In Introduction to Crosstalk, we said that there are two types of crosstalk: near-end crosstalk and far-end crosstalk. First, let's look at near-end crosstalk.

The higher the drive strength of the driver, the higher the initial amplitude of the rise of the driver output. Near-end crosstalk is roughly proportional to the initial amplitude of this offender's driver. This amplitude is the answer to the question, "How do you determine the value of the damping resistor?" is half the first amplitude (blue line) at the far end of Figure 2 of .

For example, with a characteristic impedance of 50 Ω and a driver drive capability of 8 mA, the far end initial amplitude is 1.2, so the driver amplitude is 1.2 ÷ 2 = 0.6 (footnote 1).
Assuming a driver drive strength of 16 mA, the initial amplitude is 1.5, so the near-end driver amplitude is 1.5 ÷ 2 = 0.75. Since there is a factor of 1.25 difference between 0.75 and 0.6, we can see that the amount of near-end crosstalk with the 16 mA driver is 25% higher than with the 8 mA driver.

"How do you decide the value of the damping resistor?] increases monotonically with x (the driver's drive strength with characteristic impedance taken into account), so the driver's drive strength must be lowered to suppress near-end crosstalk.

Figure 1 shows how to determine the value of the damping resistor. Figure 2 shows the amplitude of the first, second, and third crosstalk peaks, with the drive capability x of the driver taking into account the characteristic impedance on the horizontal axis (footnote 1). ).

It can be seen that the first peak is dominant while x is small, and the maximum value of the peak shifts to the second and third peaks as x increases. With a characteristic impedance of 50 Ω, the crosstalk is a maximum of 0.12 at the first peak when the driver has a drive capability of 8 mA, but at 16 mA the second peak is a maximum of 0.22 and It also increases by 1.8 times. When the peak maximum value moves to the second or third position, the slope with respect to x increases. Therefore, before moving to the second position, i.e., keeping x at 2 or less is advantageous for crosstalk.
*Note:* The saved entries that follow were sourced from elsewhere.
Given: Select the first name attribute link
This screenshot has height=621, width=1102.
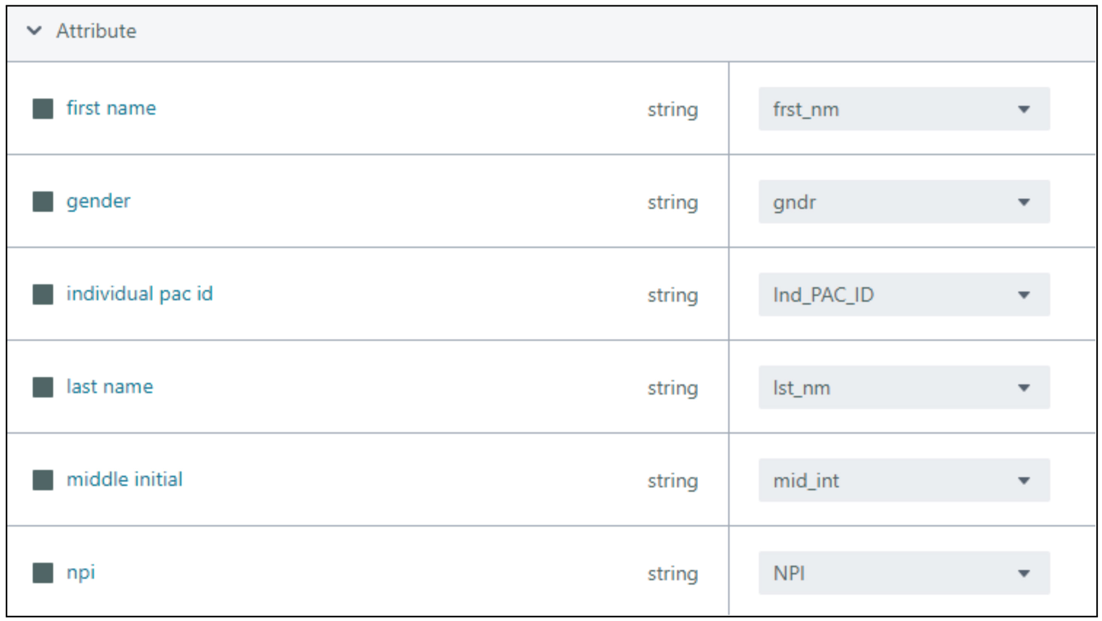Looking at the screenshot, I should (x=112, y=108).
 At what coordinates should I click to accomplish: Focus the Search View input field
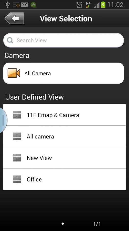tap(63, 40)
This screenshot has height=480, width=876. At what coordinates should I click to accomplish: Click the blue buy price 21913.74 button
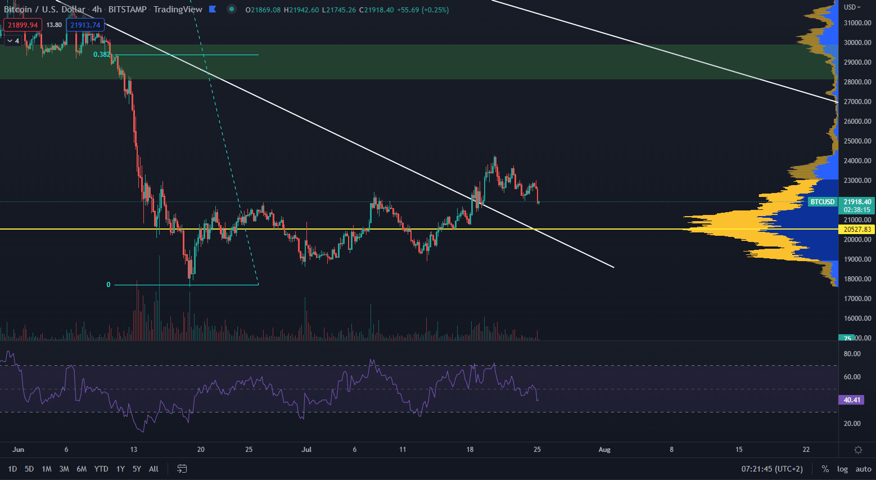click(x=85, y=25)
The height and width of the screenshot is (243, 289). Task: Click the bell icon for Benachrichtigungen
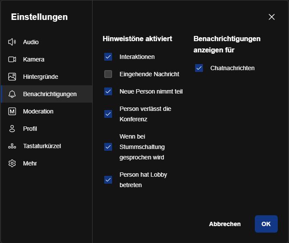pos(12,94)
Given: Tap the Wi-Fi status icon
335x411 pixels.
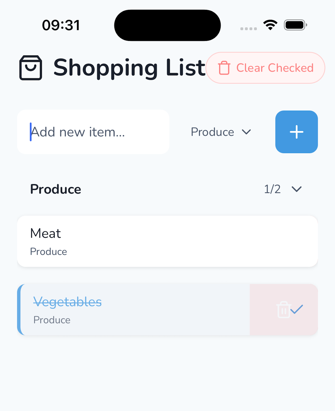Looking at the screenshot, I should (x=270, y=25).
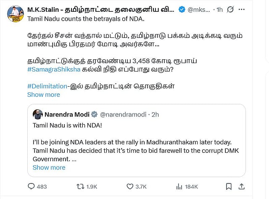
Task: Open the #Delimitation hashtag
Action: 47,86
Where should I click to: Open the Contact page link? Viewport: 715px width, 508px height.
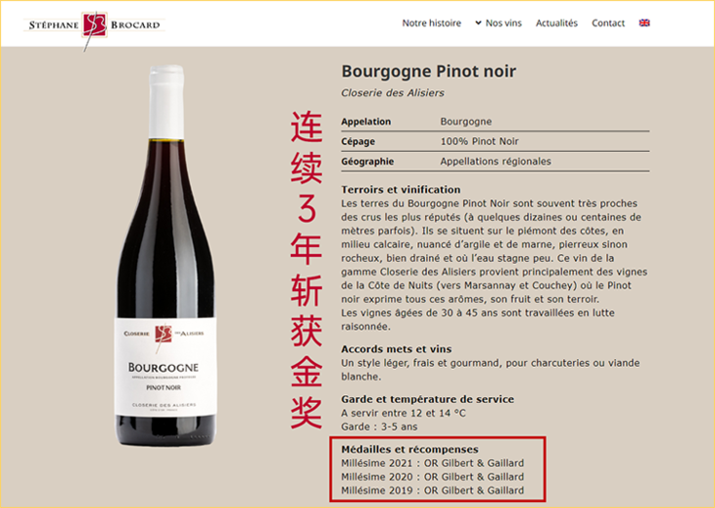pos(608,23)
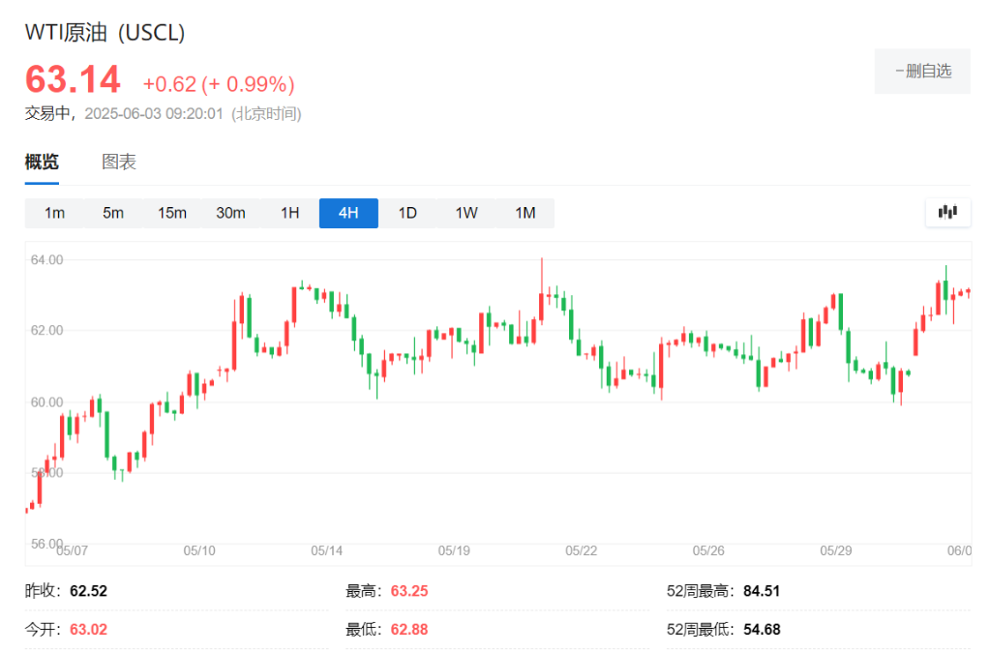The image size is (991, 653).
Task: Select the 1W weekly interval
Action: coord(465,213)
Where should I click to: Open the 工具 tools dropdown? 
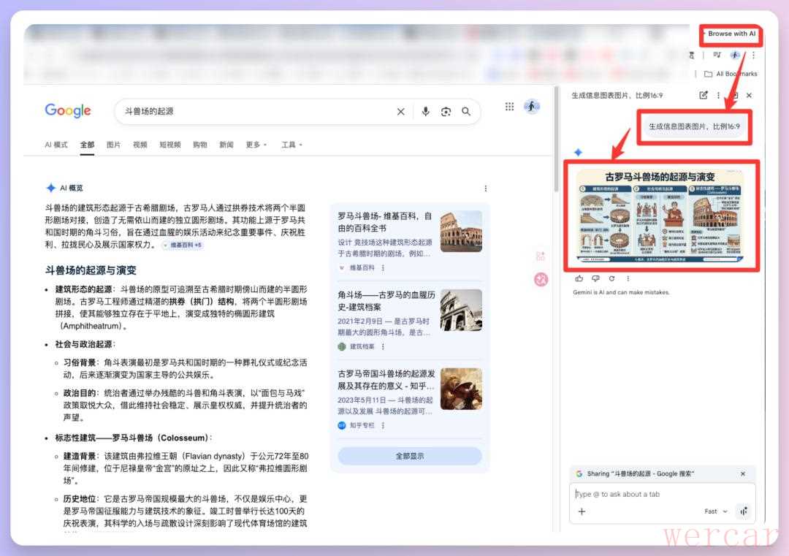coord(291,145)
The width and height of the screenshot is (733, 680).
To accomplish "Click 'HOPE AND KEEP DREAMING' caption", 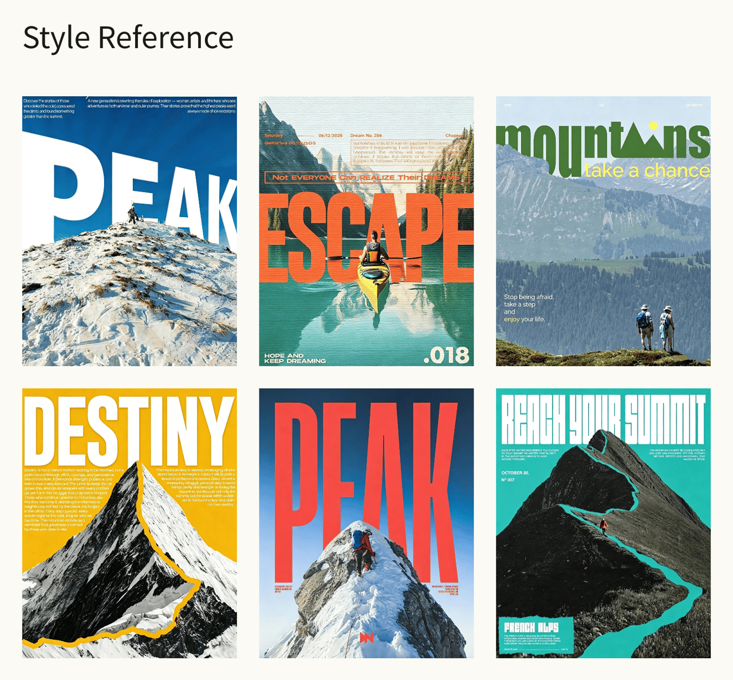I will tap(295, 358).
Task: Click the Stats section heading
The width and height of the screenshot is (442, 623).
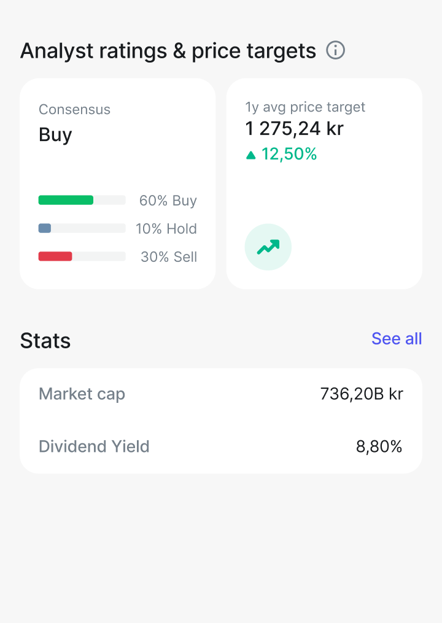Action: click(45, 341)
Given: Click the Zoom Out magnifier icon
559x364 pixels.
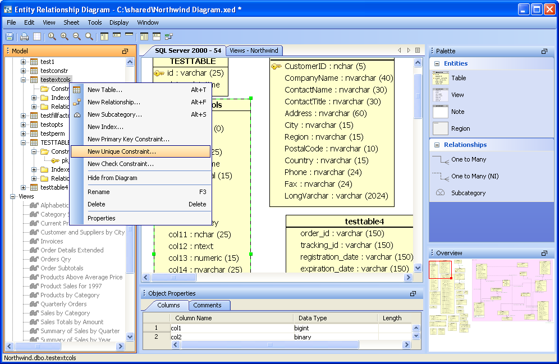Looking at the screenshot, I should (77, 36).
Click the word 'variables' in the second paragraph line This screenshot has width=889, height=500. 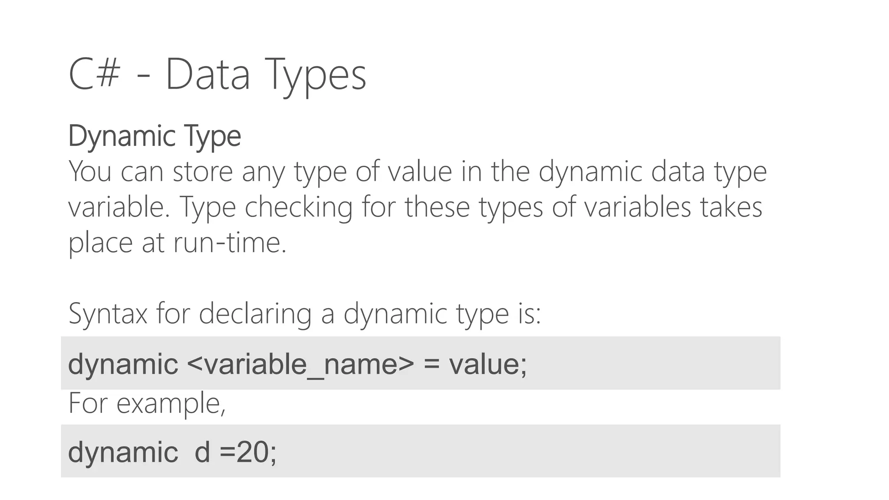(637, 207)
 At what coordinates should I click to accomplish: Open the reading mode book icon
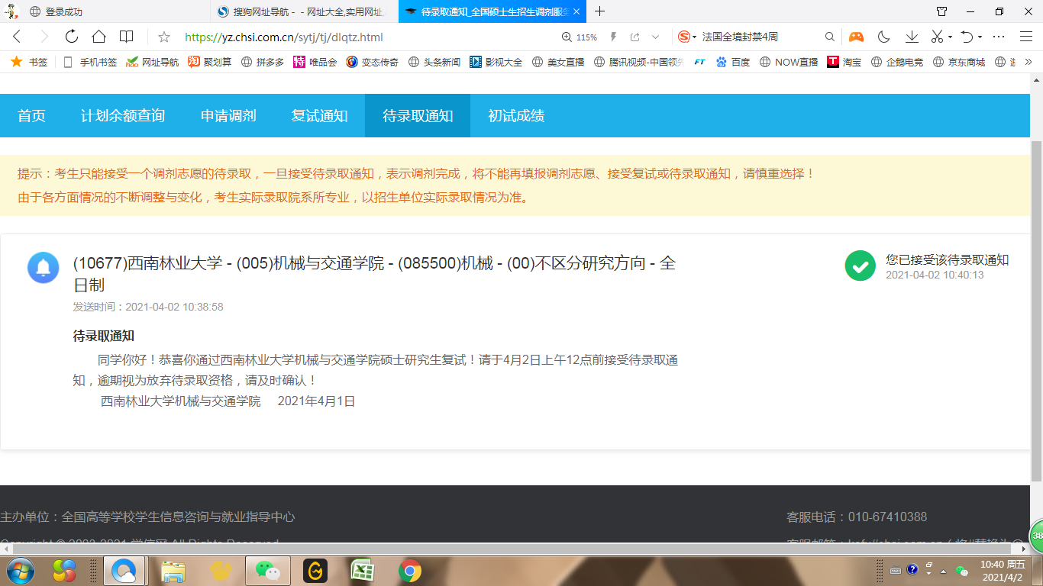click(126, 37)
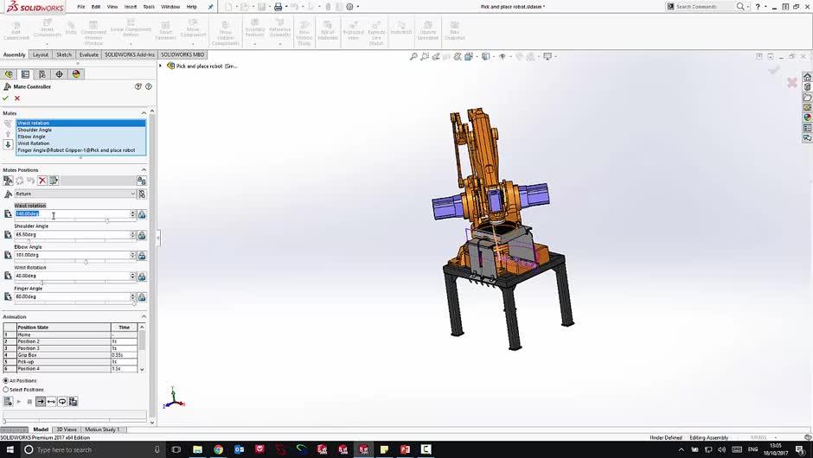The image size is (813, 458).
Task: Select Shoulder Angle in Mates list
Action: [x=35, y=130]
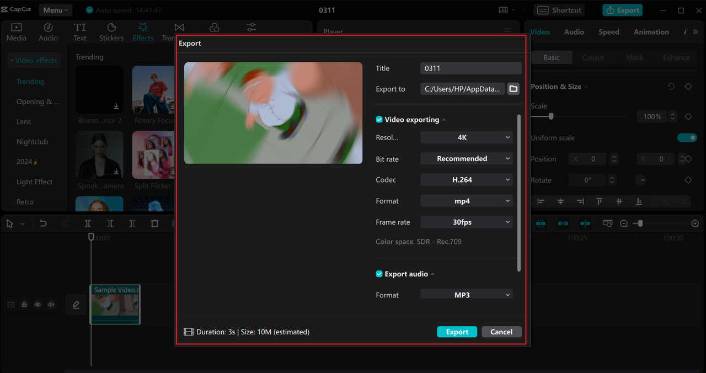Viewport: 706px width, 373px height.
Task: Toggle track visibility eye icon
Action: click(38, 305)
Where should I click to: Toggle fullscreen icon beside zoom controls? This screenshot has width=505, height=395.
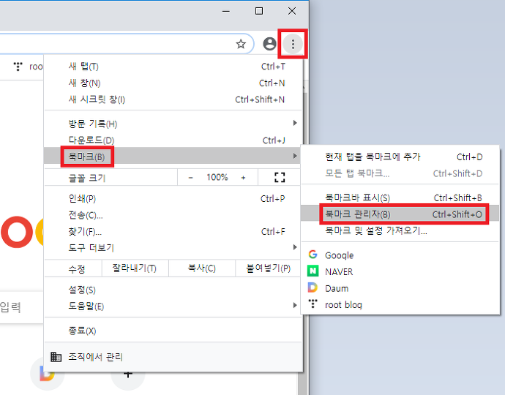click(x=280, y=177)
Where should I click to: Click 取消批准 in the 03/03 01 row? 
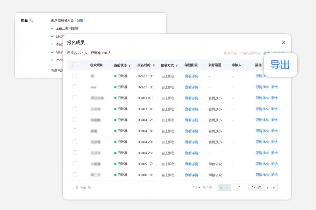tap(262, 98)
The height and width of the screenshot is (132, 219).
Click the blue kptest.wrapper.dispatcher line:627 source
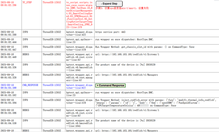click(x=79, y=87)
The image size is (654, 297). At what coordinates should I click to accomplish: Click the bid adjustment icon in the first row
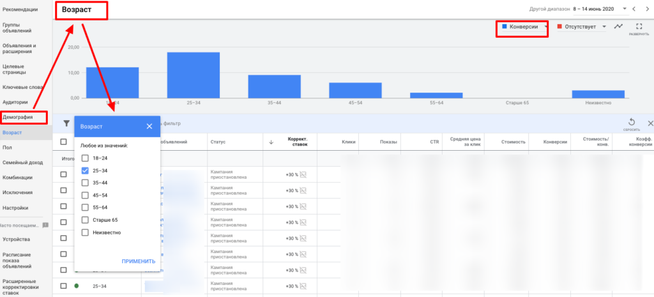click(x=303, y=174)
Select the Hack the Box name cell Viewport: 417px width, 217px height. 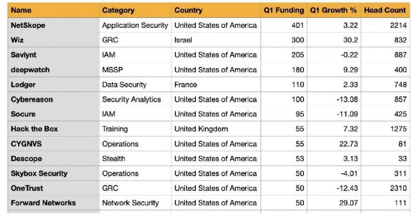[54, 129]
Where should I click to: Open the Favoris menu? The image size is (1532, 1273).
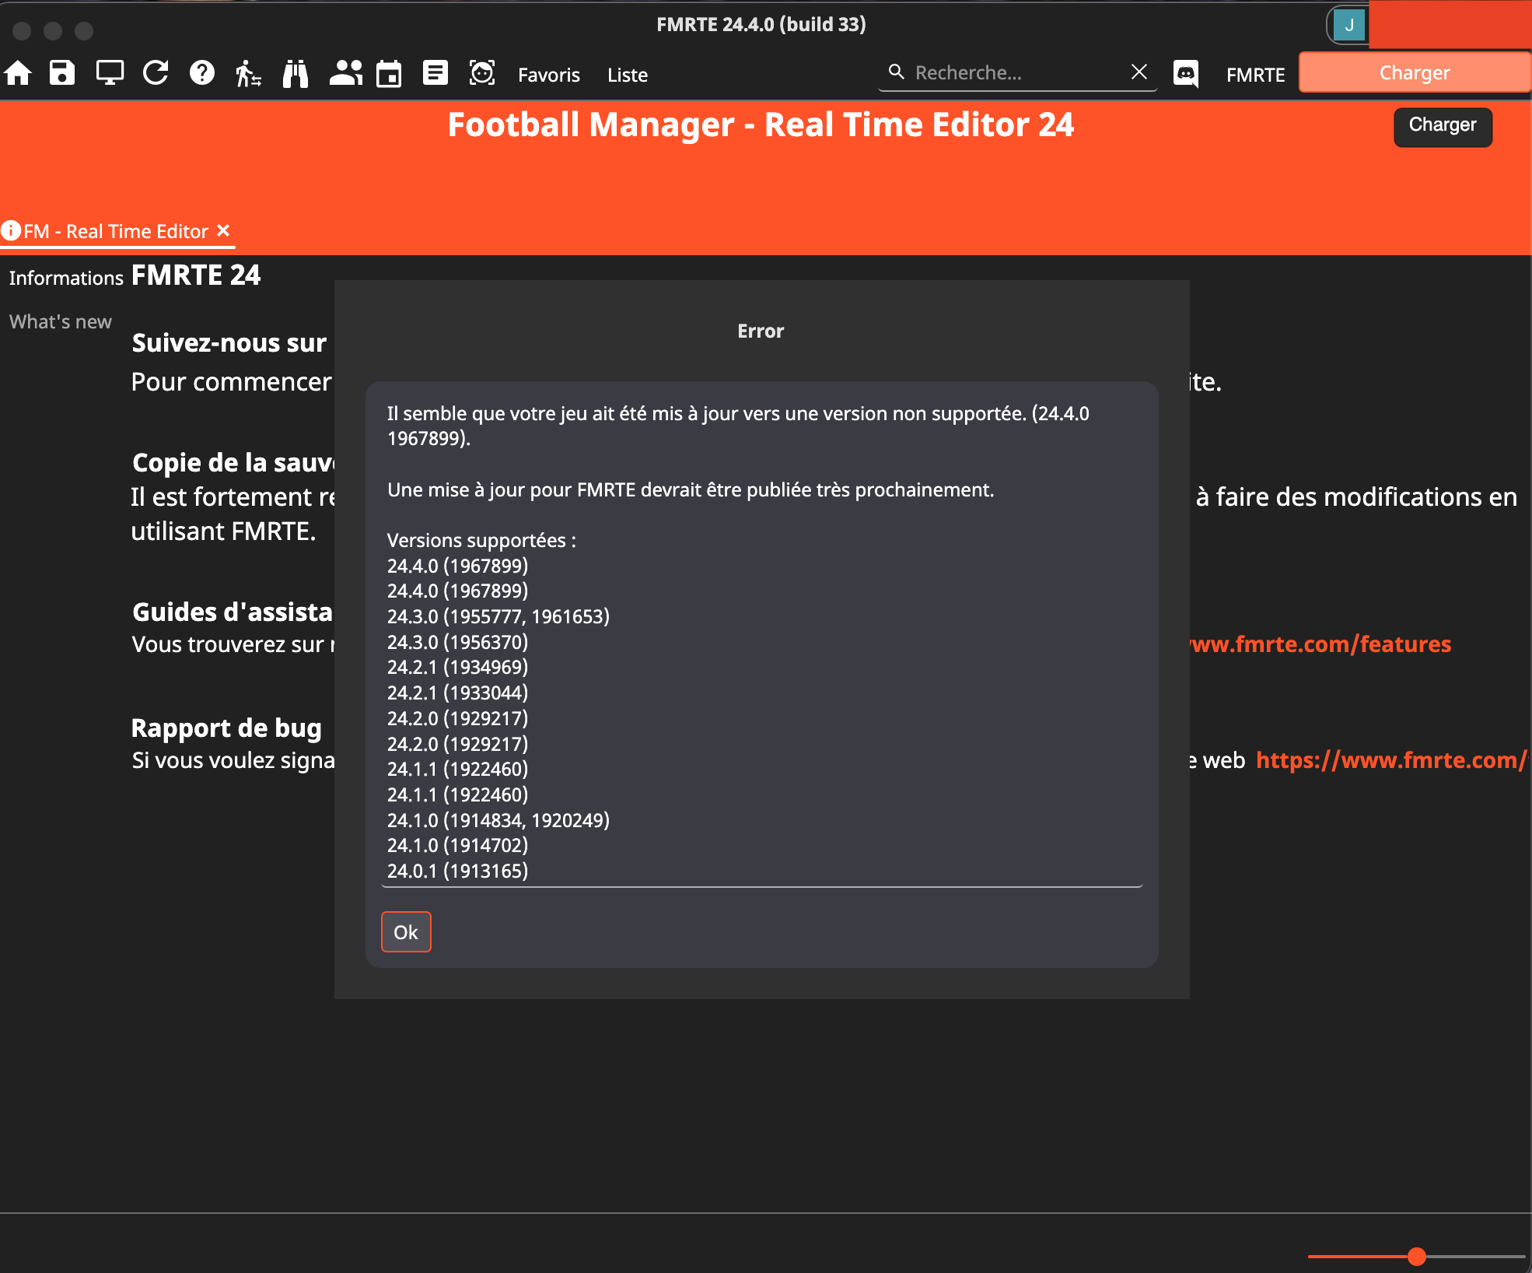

The condition for suppressing the overshoot to 20% was x = 1.5, so countermeasures against rebound due to overshoot are also countermeasures against near-end crosstalk. Noise such as crosstalk on general signals can be as large as possible as long as clock timing is avoided. If the maximum value of the crosstalk peak is the 1st, there is often enough margin until the next clock. It will be detrimental to your movement.

Therefore, when the drive capability of the driver increases, not only does the peak value of the near-end crosstalk increase, but the maximum value of the peak shifts later, increasing the possibility of overlapping with the timing of the next clock. must also be considered.

Fig. 2 shows the maximum peak value (envelope curve) in Fig. 1 and "How do you decide the value of the damping resistor?"] and Figure 2 are superimposed.

Figure 3 shows near-end crosstalk waveforms when the driver drive strength is large. You can see that the second peak value is larger than the first peak value.

In the same figure, the parameter ξ (small Greek letter Qusai) appears for the first time. You can think of ξ = 0.1 as a line with slightly smaller crosstalk and ξ = 0.3 as a line with slightly larger crosstalk.

Figure 4 shows near-end crosstalk with 20% driver overshoot. The transmission waveform itself has almost no overshoot rebound (see "How do you determine the value of the damping resistor?"), and as shown in the figure, the crosstalk ends only at the first peak. It can be seen that crosstalk is suppressed when the transmission waveform is clean.

Next, far-end crosstalk is plotted against the drive strength of the driver in Figure 5 in the same way as near-end crosstalk in Figure 1. In the case of far-end crosstalk, if the culprit's driver has a small drive capability, the first one will be large, and if it is chosen large, the second and third drivers will increase, and so on. No optimal value found for As for far-end crosstalk, it is necessary to separate all lines even when separating the perpetrator and the victim, as described last time. Far-end crosstalk is troublesome because there is no such simple solution.

Footnote 1
The amplitude here is normalized to 1, so for a 3.3 V system, multiply by 3.3. A driver amplitude of 0.6 means 0.6 × 3.3 = 1.98 V in the 3.3 V system.

Footnote 2

The basic crosstalk factor is determined as the average of the capacitive and inductive coupling of the two lines. Capacitive coupling is the ratio between the capacitance between lines and its own ground capacitance, and inductive coupling is the ratio between the mutual inductance between lines and its own self-inductance.